One thing to look for whether using a ground-driven or electric sprayer is the ability to change nozzle tips. For example, the EarthWay S25 Models provide three interchangeable tips for different application rates. This comes in handy if you’re looking to use your sprayer year-round. For example, contractors looking to spray ice melt in the winter need different nozzles that yield different spray patterns. Kendall says Earthway Products is looking into manufacturing its own custom nozzles for this very reason.

Finally, push sprayers that feature on-demand spray wands are a plus. You can easily utilize the wand when you need to spray harder-to-reach areas or spot spray smaller areas.

Stand-On Sprayers

Stand-on sprayers are becoming more common. That’s because they can be highly efficient on larger properties. Operators like them, too, because they eliminate a lot of walking.

It’s important to look for a ride-on sprayer that offers low maintenance and doesn’t waste material, according to James Truan, vice president of sales and marketing for TurfEx. That way, your return on investment will be maximized over time. Additionally, features such as quick-change nozzles and high-capacity tanks help operators work quickly and go longer periods of time between refills.

Easy operation is another key feature. Intuitive fingertip controls and conveniently located brake pedals help operators use the machine confidently and efficiently.

Next, consider the stability of a unit. “A low center of gravity and split tank design help distribute the weight and keep the machine planted to the ground on slopes,” Truan explains.

How well a stand-on performs on hills and slopes is an important consideration. “The ideal machine is one the operator can easily use almost every day on both big and small properties,” says Tom Jessen, president and founder of PermaGreen, another manufacturer of ride-on sprayers. “Having an expensive machine that sits idle because it’s impractical to operate on certain (properties) wastes money.”

The PermaGreen Triumph, Jessen says, is nimble due to its articulated steering, long wheelbase, patented steering assist and low center of gravity. It can reportedly treat up to an acre on a single fill, and applies at a rate of 2,200 to 3,450 square feet per minute while traveling 3.5 to 5 mph. Still, it can fit through a 36-inch gate, providing for access to backyards and making it effective on smaller properties.
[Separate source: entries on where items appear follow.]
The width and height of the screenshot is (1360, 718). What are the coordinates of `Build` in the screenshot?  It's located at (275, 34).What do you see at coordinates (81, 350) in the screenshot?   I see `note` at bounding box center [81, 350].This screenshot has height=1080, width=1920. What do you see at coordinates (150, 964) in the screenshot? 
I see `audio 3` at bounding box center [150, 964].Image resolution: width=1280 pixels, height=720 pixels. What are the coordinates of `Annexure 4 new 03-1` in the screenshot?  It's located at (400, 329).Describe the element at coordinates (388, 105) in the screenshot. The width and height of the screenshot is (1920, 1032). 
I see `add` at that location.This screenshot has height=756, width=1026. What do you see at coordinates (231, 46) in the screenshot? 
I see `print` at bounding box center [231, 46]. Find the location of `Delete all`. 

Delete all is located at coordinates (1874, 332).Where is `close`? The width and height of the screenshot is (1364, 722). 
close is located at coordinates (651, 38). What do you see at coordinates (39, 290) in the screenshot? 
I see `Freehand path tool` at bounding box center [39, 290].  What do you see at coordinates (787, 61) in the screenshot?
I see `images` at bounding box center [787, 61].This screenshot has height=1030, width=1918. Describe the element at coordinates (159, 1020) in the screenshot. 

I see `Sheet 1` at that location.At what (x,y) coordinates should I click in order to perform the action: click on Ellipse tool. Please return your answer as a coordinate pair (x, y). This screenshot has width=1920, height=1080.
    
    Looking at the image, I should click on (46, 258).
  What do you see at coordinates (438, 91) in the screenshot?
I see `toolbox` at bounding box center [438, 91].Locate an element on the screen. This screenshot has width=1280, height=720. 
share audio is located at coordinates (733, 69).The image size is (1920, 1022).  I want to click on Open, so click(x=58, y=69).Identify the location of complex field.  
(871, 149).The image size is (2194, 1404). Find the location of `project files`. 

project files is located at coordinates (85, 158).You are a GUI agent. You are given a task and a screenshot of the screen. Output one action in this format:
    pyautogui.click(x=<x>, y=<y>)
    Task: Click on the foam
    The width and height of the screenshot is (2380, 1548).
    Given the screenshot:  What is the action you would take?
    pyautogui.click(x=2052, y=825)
Then, in the event that hilly terrain becomes too much of a challenge for the operator, the handlebars drop down so he can simply walk behind the sprayer.

Mower-Mounted Sprayers

Sprayers that mount on skid steers, tractors or utility vehicles are also on the market—as are mower-mounted sprayers. JRCO is one such company that offers a mower-mounted sprayer, ideal for lawn maintenance companies that already operate zero-turn mowers.

The main thing you want to look for, according to Jim Doring of JRCO, is how easy it will be to hook up the sprayer. JRCO’s unit is designed to quickly attach with four clevis pins. “The first thing you have to do is install a two-point hitch with two of the clevis pins,” Doring explains. “A pendant with all of the controls goes in the front, so that needs to be secured to a mount with the other two clevis pins. No tools are needed.”

Like any sprayer, spray pattern and accuracy are also important when it comes to these sprayer implements. JRCO’s unit features Turbo TeeJet spray tips, designed to minimize spray drift but allow for an even pattern.